We find no error in the court's rulings and affirm.
Various criteria have been considered in determining when the doctrine of borrowed servant is applicable. While no one of these factors, or any combination of them, is decisive, and no fixed test is used to determine the existence of a borrowed-servant relationship, the following tests have been given great weight.
The factor of control is perhaps the most universally accepted standard for establishing an employer-employee relationship, and what constitutes "control" has been the subject of much litigation.[1] National, in attempting to show that such a relationship existed, cites the testimony of several witnesses which it contends evidences its control over Ruiz and the work he was performing at the time of his injury.[2] We have, however, carefully studied the record and find no element of control by National. The evidence indicates nothing more than cooperation between the several Zenith employees aboard the barge, under the direction of Zenith's tool pusher, with National's supervisor. In considering whether the power exists to control and direct a servant, a careful distinction must be made "between authoritative direction and control, and mere suggestion as to details or the necessary co-operation, where the work furnished is part of a larger undertaking." Standard Oil Co. v. Anderson, [1909] USSC 40; 212 U.S. 215, 222 [1909] USSC 40; 29 S.Ct. 252, 254 [1909] USSC 40; 53 L.Ed. 480 (1909). "Co-operation," as distinguished from "subordination," is not enough to create an employment relationship. Id., 212 U.S. at 226, 29 S.Ct. at 256.
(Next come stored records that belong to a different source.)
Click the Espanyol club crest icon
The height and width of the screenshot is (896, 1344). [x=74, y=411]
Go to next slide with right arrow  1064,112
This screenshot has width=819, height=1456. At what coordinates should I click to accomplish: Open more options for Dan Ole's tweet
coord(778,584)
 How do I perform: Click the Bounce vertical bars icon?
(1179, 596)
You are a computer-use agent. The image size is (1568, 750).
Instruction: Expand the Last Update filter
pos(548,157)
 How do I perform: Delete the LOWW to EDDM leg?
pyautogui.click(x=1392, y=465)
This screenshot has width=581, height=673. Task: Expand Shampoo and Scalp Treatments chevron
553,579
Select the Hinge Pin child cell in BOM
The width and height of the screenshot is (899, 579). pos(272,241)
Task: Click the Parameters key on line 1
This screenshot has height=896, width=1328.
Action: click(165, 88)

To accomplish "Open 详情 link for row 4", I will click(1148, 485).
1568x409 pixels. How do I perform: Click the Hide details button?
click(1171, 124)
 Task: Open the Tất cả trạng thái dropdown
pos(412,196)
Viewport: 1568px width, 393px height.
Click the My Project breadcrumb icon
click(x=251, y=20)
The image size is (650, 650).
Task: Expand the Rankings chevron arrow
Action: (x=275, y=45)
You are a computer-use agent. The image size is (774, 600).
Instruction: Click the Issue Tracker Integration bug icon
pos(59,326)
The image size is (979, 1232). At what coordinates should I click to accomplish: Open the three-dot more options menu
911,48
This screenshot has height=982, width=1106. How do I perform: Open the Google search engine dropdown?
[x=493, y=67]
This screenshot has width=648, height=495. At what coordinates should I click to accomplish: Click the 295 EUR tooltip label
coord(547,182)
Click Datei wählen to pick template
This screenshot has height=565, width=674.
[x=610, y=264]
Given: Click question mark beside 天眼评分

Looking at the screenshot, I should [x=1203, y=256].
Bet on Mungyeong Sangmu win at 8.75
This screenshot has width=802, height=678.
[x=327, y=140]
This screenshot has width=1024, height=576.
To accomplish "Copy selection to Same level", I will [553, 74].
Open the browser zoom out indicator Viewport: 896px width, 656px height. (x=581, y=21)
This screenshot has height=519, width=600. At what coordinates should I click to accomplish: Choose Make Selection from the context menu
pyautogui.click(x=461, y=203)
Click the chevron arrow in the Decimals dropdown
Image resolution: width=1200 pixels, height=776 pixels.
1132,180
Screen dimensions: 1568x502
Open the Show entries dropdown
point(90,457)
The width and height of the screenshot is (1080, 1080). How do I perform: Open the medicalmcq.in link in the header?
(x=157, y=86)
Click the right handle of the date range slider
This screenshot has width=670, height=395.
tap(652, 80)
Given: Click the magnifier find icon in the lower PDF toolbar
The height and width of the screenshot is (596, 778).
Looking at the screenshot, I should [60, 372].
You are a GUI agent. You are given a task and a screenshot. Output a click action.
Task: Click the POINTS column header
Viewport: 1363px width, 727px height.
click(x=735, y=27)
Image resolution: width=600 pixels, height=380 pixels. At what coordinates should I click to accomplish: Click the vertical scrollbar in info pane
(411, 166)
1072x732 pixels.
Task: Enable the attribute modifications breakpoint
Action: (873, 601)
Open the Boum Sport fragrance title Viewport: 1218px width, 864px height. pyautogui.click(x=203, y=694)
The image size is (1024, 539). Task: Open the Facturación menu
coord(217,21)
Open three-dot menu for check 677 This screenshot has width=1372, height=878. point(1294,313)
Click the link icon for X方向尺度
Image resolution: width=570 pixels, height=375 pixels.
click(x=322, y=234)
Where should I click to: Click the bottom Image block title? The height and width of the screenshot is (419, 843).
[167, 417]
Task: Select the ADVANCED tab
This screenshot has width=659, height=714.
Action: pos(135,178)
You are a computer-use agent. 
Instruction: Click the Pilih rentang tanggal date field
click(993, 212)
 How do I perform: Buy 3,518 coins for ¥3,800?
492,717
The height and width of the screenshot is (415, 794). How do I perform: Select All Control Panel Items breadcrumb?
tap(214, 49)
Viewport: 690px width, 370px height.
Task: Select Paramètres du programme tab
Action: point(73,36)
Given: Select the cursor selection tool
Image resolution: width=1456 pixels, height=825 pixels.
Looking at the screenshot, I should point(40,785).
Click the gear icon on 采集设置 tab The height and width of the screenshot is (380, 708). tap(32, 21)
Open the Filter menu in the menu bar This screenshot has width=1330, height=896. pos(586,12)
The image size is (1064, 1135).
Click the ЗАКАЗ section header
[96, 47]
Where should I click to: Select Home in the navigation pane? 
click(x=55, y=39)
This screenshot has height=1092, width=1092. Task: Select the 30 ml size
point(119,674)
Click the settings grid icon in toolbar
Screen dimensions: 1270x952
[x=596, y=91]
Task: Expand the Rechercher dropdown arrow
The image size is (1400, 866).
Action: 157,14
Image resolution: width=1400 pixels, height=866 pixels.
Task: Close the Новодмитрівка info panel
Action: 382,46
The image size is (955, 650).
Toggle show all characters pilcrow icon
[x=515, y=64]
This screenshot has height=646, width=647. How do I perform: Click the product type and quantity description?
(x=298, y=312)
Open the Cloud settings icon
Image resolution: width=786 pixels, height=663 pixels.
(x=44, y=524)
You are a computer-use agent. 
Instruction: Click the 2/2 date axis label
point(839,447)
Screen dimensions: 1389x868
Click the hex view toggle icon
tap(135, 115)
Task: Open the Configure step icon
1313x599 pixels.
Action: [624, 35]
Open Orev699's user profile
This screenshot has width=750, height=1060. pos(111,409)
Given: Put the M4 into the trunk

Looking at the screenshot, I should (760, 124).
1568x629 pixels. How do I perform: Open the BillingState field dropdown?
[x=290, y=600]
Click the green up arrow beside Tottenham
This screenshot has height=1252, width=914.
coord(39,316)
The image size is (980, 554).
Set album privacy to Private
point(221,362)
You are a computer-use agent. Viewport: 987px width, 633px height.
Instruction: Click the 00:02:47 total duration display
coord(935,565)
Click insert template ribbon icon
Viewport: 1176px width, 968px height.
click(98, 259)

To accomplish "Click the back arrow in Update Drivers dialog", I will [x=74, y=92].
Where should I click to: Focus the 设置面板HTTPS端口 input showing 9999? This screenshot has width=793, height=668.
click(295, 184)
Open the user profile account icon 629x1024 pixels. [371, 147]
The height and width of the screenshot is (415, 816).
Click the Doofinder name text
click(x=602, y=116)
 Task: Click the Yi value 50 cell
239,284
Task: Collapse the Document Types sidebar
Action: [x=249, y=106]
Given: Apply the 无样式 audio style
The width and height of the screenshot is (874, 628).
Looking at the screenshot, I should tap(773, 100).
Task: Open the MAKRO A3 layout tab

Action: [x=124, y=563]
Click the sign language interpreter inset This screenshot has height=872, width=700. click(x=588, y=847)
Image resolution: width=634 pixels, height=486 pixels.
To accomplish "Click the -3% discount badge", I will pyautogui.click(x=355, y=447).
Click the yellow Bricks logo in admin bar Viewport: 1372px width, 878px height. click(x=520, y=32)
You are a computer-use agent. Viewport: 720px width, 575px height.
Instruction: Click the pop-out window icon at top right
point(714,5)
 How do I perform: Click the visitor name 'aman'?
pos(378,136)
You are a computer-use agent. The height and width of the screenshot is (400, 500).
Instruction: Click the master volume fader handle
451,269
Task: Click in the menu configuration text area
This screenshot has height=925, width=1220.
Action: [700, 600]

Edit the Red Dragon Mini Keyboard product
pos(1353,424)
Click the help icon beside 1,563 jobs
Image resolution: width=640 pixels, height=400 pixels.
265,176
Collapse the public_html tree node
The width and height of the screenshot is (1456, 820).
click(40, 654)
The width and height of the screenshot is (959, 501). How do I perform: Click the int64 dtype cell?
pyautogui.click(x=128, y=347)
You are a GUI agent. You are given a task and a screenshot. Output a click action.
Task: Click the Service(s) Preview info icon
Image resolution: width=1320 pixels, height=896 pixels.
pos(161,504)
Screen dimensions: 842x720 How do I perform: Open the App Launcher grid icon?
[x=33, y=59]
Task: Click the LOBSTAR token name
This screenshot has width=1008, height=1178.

Although a formal agreement between the two employers is not considered indispensable to the borrowed-servant relationship, the very terms "borrowed" and "loaned" connote some type of agreement, understanding, or meeting of the minds between the borrower and the lender. The cases cited by appellant consistently imply such an agreement. However, the record indicates that there was no type of understanding or agreement between Zenith and National. Nor was there any agreement or acquiescence by Ruiz that he be employed by National, another factor indicative of the borrowed-servant relationship. Standard Oil Co. v. Anderson, 212 U.S. at 220, 29 S.Ct. at 253.[3] Ruiz did not even know that the one National man aboard the barge, Crowley, was an employee of that company, but thought he was a Shell employee. Implicit in the borrowed-servant conception, and absent here, is temporary termination by the general employer of its relationship with the servant.[4] Other factors which have been considered are the furnishing by the temporary employer of the necessary instruments and the place for performance of the work in question,[5] employment of the servant over a considerable length of time, the fact that work being performed is that of the temporary employer,[6] and the customary right to discharge the servant and the obligation for payment of his wages.[7] None of these factors is remotely attributable to National.[8]